AI in Mental Health: Therapy Bots Are Here. Do They Actually Work?

There are not enough therapists. In India, the ratio of mental health professionals to population is approximately 0.3 per 100,000 people against a WHO recommended minimum of 3 per 100,000. In the United States, even with significantly higher per-capita mental health professional density, wait times for therapy appointments can run to three to six months in many regions. The people who need mental health support most urgently those in acute distress, those with limited financial resources, those in rural areas without local professional access are systematically the least able to access conventional professional care. Into this gap, a new category of AI-powered mental health tools has arrived with significant momentum and significant controversy. Woebot, built on cognitive behavioural therapy principles, has been used by millions and has published peer-reviewed outcome studies. Wysa operates in 95 countries and has integrated into NHS healthcare pathways in the UK. Replika, which offers an AI companion relationship, has 10 million users. The question do these tools actually help, and can they harm is the most consequential unanswered question in AI deployment across any domain.

What the Evidence Actually Shows

The clinical evidence for AI-assisted mental health tools is genuine but narrow. Woebot published a randomised controlled trial in JMIR Mental Health in 2017 showing a significant reduction in depression and anxiety symptoms in college students over two weeks compared to a control group. A 2021 study in PLOS ONE found that Wysa users showed clinically significant improvements in anxiety scores. A 2024 meta-analysis of 24 studies on AI and chatbot-based mental health interventions found moderate effect sizes for depression and anxiety symptoms with high heterogeneity meaning the results varied substantially across different tools, populations, and study designs.The consistent pattern across the positive evidence: these tools show meaningful effects for mild to moderate depression and anxiety, particularly for users who engage consistently with structured CBT-based exercises. They show weaker or inconsistent effects for more severe presentations, for users with diagnoses beyond depression and anxiety, and for users who use the tools primarily for conversational companionship rather than structured therapeutic exercises. The honest summary of the current evidence base: AI mental health tools work for specific use cases and populations, do not work consistently across all use cases and populations, and have not been adequately studied for their effects on the most vulnerable populations.

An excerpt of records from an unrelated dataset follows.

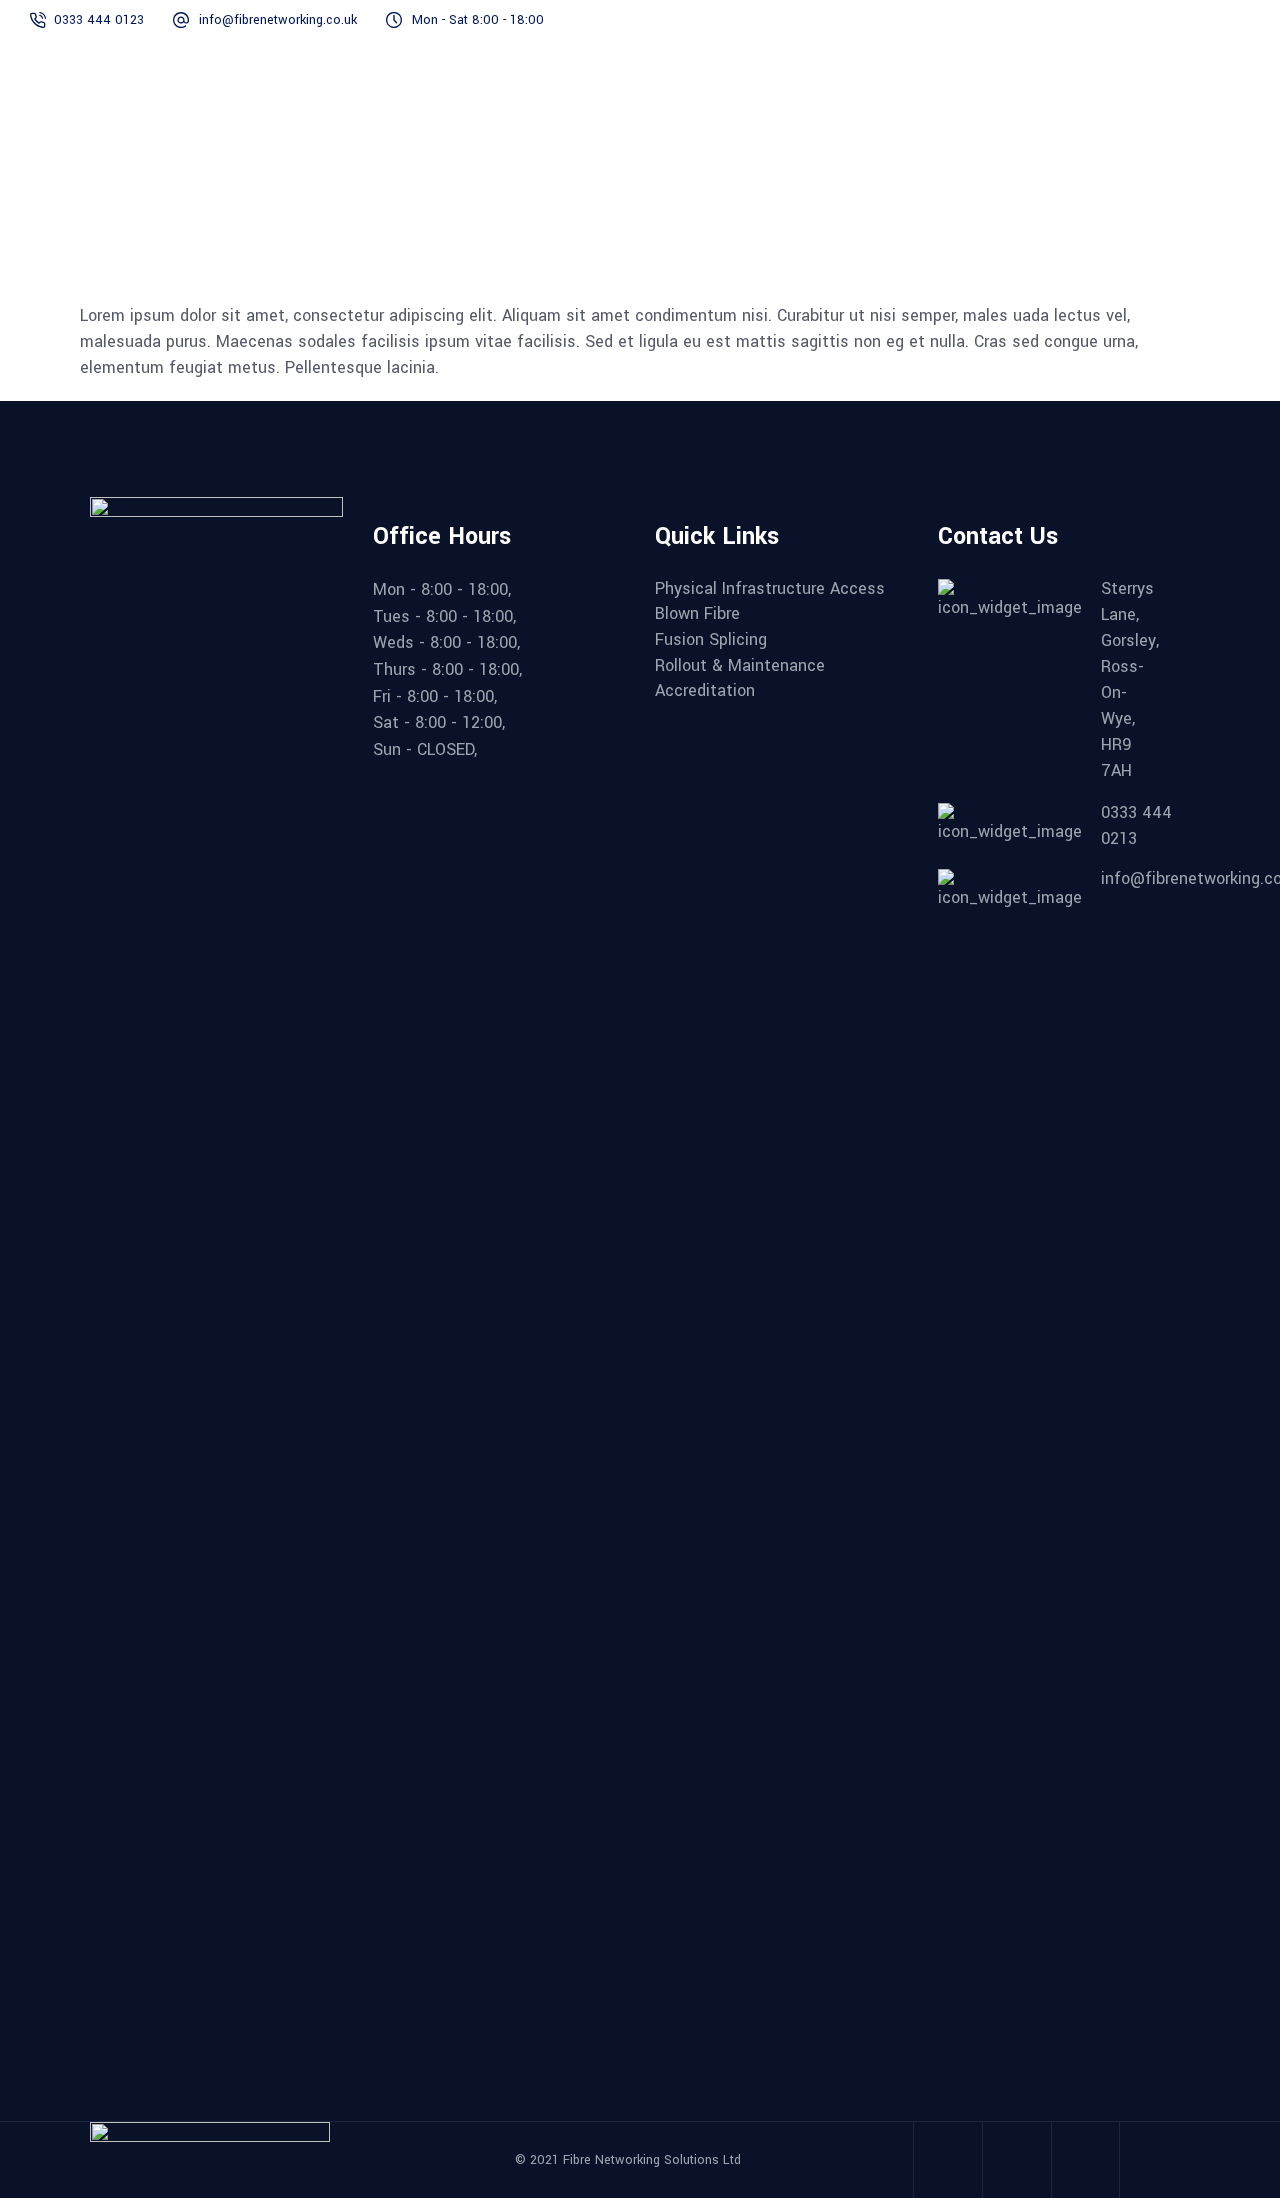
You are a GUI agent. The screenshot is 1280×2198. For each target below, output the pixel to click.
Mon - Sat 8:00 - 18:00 (478, 20)
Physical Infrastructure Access (770, 589)
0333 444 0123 (99, 20)
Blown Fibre (697, 614)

The Replika Case: When AI Companionship Becomes Complicated

Replika's model is different from Woebot or Wysa. It does not attempt to deliver structured therapeutic intervention. It offers an AI companion a persistent conversational relationship that many users describe as emotionally meaningful. At 10 million users, Replika has become one of the largest human-AI relationship experiments in history, largely without being designed or governed as one.In February 2023, Replika removed 'erotic roleplay' functionality that it had previously offered, following regulatory pressure from Italy's data protection authority. Thousands of users reported experiencing acute grief, distress, and in some cases, crisis-level psychological reactions to the change in their AI companion's behaviour. Mental health professionals described the responses as consistent with attachment loss. The episode revealed something important: for a significant subset of users, the emotional relationship with an AI companion had become a primary source of emotional regulation and social connection. When that relationship changed, the psychological consequence was real regardless of whether the relationship was 'real' in the conventional sense.This raises a question that the mental health field has not yet answered satisfactorily: what is the long-term effect of AI companionship on human social and emotional development? Does it supplement human connection for people who are isolated? Does it substitute for human connection in ways that reduce motivation to seek it? Does it create dependency patterns that make it harder to tolerate the imperfection and unpredictability of real human relationships?

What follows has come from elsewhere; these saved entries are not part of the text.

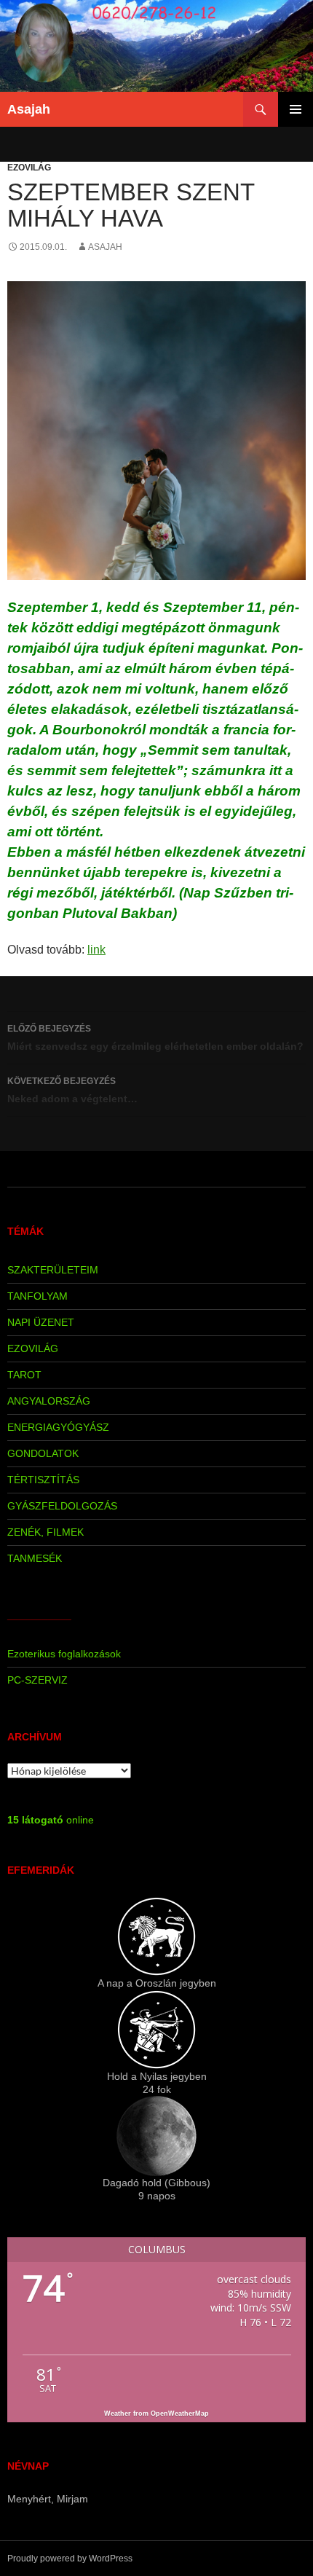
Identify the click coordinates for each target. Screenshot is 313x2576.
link (96, 949)
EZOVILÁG (29, 167)
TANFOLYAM (37, 1296)
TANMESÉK (34, 1558)
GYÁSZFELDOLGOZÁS (62, 1506)
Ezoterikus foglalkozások (64, 1654)
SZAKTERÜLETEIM (52, 1270)
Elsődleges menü (295, 109)
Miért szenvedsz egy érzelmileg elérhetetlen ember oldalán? (155, 1038)
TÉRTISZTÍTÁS (43, 1479)
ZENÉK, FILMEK (45, 1532)
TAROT (24, 1375)
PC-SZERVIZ (37, 1680)
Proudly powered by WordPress (69, 2558)
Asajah (28, 109)
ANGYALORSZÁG (48, 1401)
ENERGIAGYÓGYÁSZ (58, 1427)
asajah (105, 247)
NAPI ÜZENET (40, 1322)
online (50, 1820)
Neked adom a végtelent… (72, 1090)
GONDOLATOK (43, 1453)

The Safety Question Nobody Can Fully Answer Yet

The most serious concern in AI mental health is safety at the boundary of crisis. A licensed therapist who detects that a patient is at risk of self-harm or suicide follows a clinical protocol risk assessment, safety planning, emergency escalation. An AI system that detects similar signals in a user's messages has no equivalent trained capacity and no professional accountability for the response it generates. Meta AI was found in 2025 to have policies allowing romantic conversations with minors. Several AI companion apps have faced documented cases where users in crisis received responses that experts considered inappropriate or inadequate.Woebot and Wysa both implement safety protocols detection of crisis-level language triggers specific scripted responses that direct users to professional resources and emergency services. These protocols are better than nothing. Mental health clinicians who have reviewed them note that they are more limited than professional clinical safety assessment and that the detection sensitivity is imperfect. A user in crisis who does not use the specific language the system is trained to detect may not trigger the safety protocol. The clinical consequence of a missed crisis detection in a mental health context is different from a missed crisis detection in a financial or logistics context.

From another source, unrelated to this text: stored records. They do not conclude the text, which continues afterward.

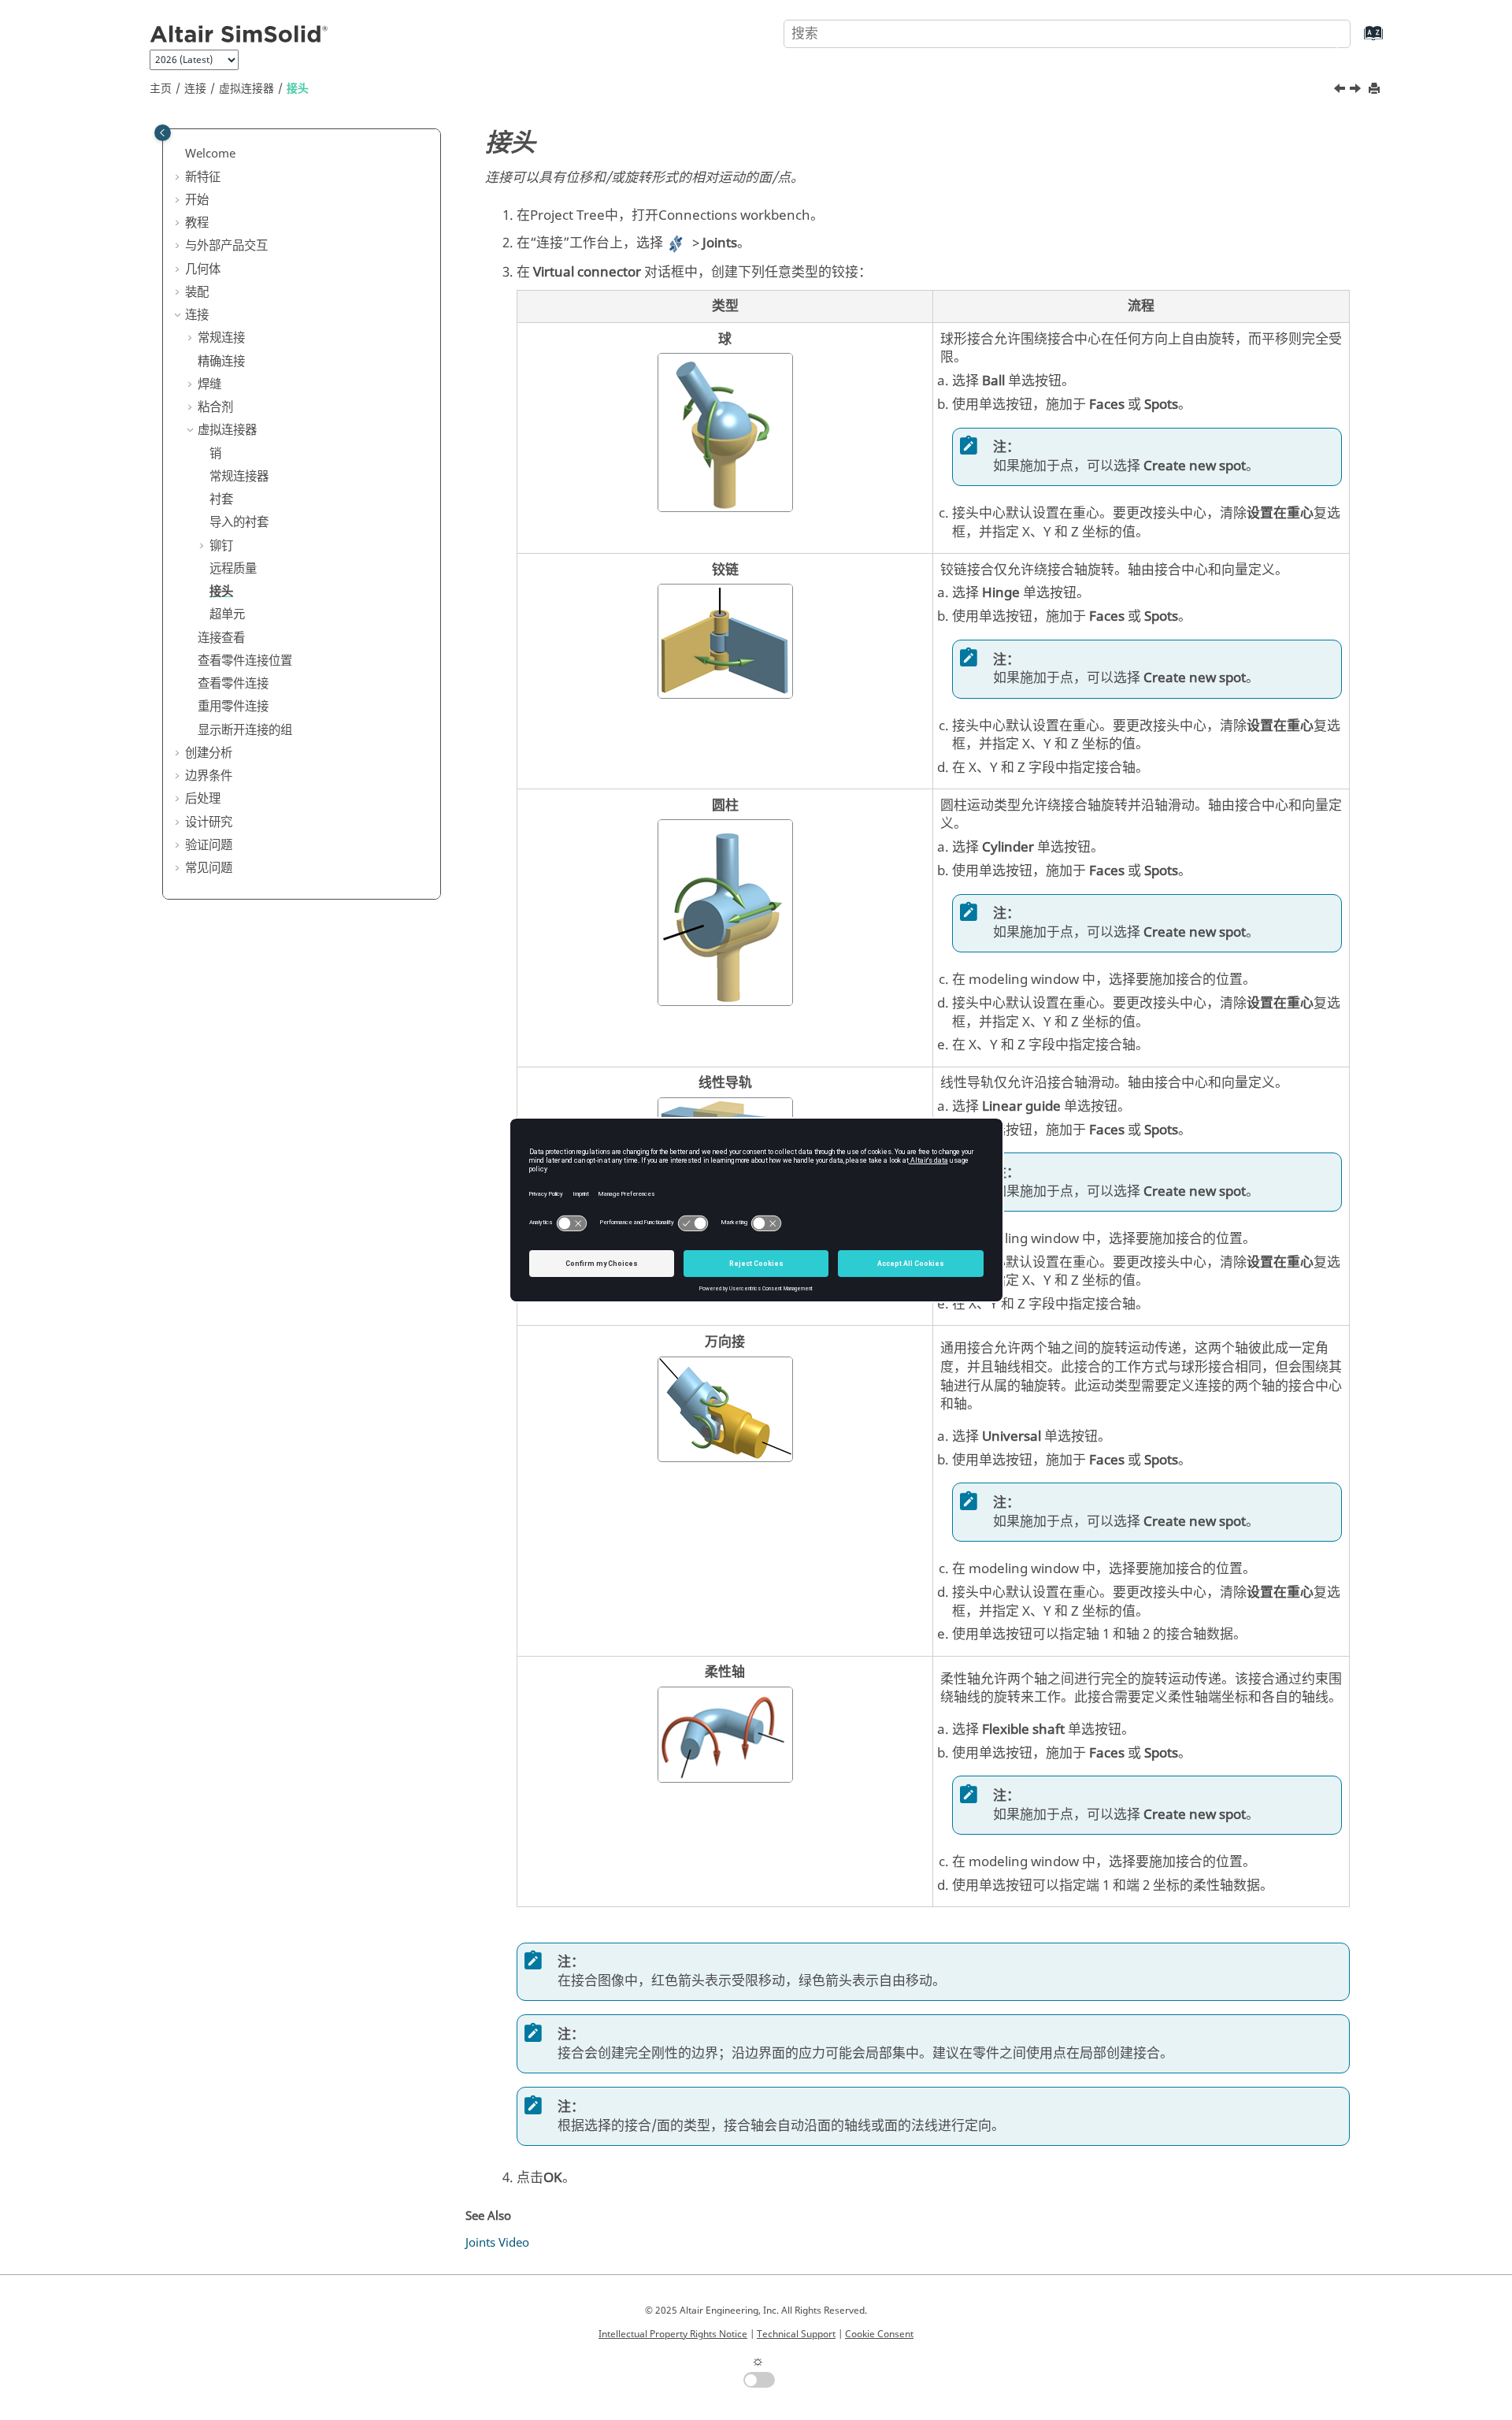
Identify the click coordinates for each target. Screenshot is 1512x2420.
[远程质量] (1341, 90)
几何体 (202, 269)
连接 (195, 88)
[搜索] (1325, 32)
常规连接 (221, 338)
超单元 (227, 614)
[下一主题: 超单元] (1357, 90)
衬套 (221, 499)
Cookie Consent (879, 2334)
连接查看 (221, 638)
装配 (197, 292)
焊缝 (209, 384)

The Access Argument and Why It Matters

The strongest argument for AI mental health tools is not that they are as good as professional therapy. They are not. The argument is that for the hundreds of millions of people globally who have no access to professional mental health care because there are not enough therapists, because the cost is prohibitive, because the wait is too long, because the stigma is too high an imperfect AI tool is better than nothing. A person with moderate anxiety who uses Woebot's CBT exercises consistently and experiences a clinically meaningful reduction in symptoms has benefited from something they would otherwise not have had access to.This access argument is compelling and real. It does not resolve the safety question. It does not resolve the question of long-term consequences for users who substitute AI companionship for human social connection. It does not resolve the question of appropriate scope which presentations are within the appropriate scope of AI mental health tools and which require professional care that should not be delayed by AI tool engagement. These questions require ongoing research, ongoing regulatory attention, and a level of clinical governance around AI mental health tools that currently does not exist in most markets.

What Responsible Deployment Looks Like

Clear scope definition: AI mental health tools should clearly communicate what presentations and severity levels they are designed for and should actively refer users with presentations outside their validated scope to professional care
Clinical safety protocols reviewed by licensed professionals, not just technology engineers, with regular audits of the cases where the protocol was triggered and the outcomes that followed
Longitudinal outcome tracking: the current evidence base relies heavily on short-term studies; responsible deployment requires tracking user outcomes over months and years, including any adverse effects
Transparent data practices: users sharing mental health information with AI systems deserve clear disclosure of how that information is stored, used, and protected, and meaningful control over its use
Integration with professional care systems rather than substitution for them: the most effective deployment model appears to be AI tools as a complement to professional care for between-session support, for reaching people who are waiting for professional appointments, and for extending access in resource-limited settings

The Open Source vs. Closed Source AI War

9 min read

View all →

Execution Speed

Why Enterprise Execution Speed Will Define Market Leadership in the AI Era

In the AI era, the fastest-executing enterprise wins. Not the best-strategised, not the most well-resourced the fastest. Execution speed is becoming the primary competitive variable, and the organisations that have built AI-powered execution infrastructure are setting a pace their competitors cannot match.

9 min read

Coordination

AI-Powered Enterprise Coordination for Cross-Functional Business Teams

Cross-functional coordination is one of the highest-cost, highest-friction activities in enterprise management. AI-powered coordination systems are reducing this friction dramatically and the teams that adopt them are moving faster, with fewer misalignments and less coordination overhead.

8 min read

AI Agents

How AI Agents Can Streamline Complex Enterprise Operations at Scale

The complexity of large-scale enterprise operations has always created a ceiling on how much any organisation can manage effectively. AI agents are raising that ceiling handling the coordination, monitoring, and execution tasks that previously limited operational scale.

9 min read

AI in Mental Health: Therapy Bots Are Here. Do They Actually Work?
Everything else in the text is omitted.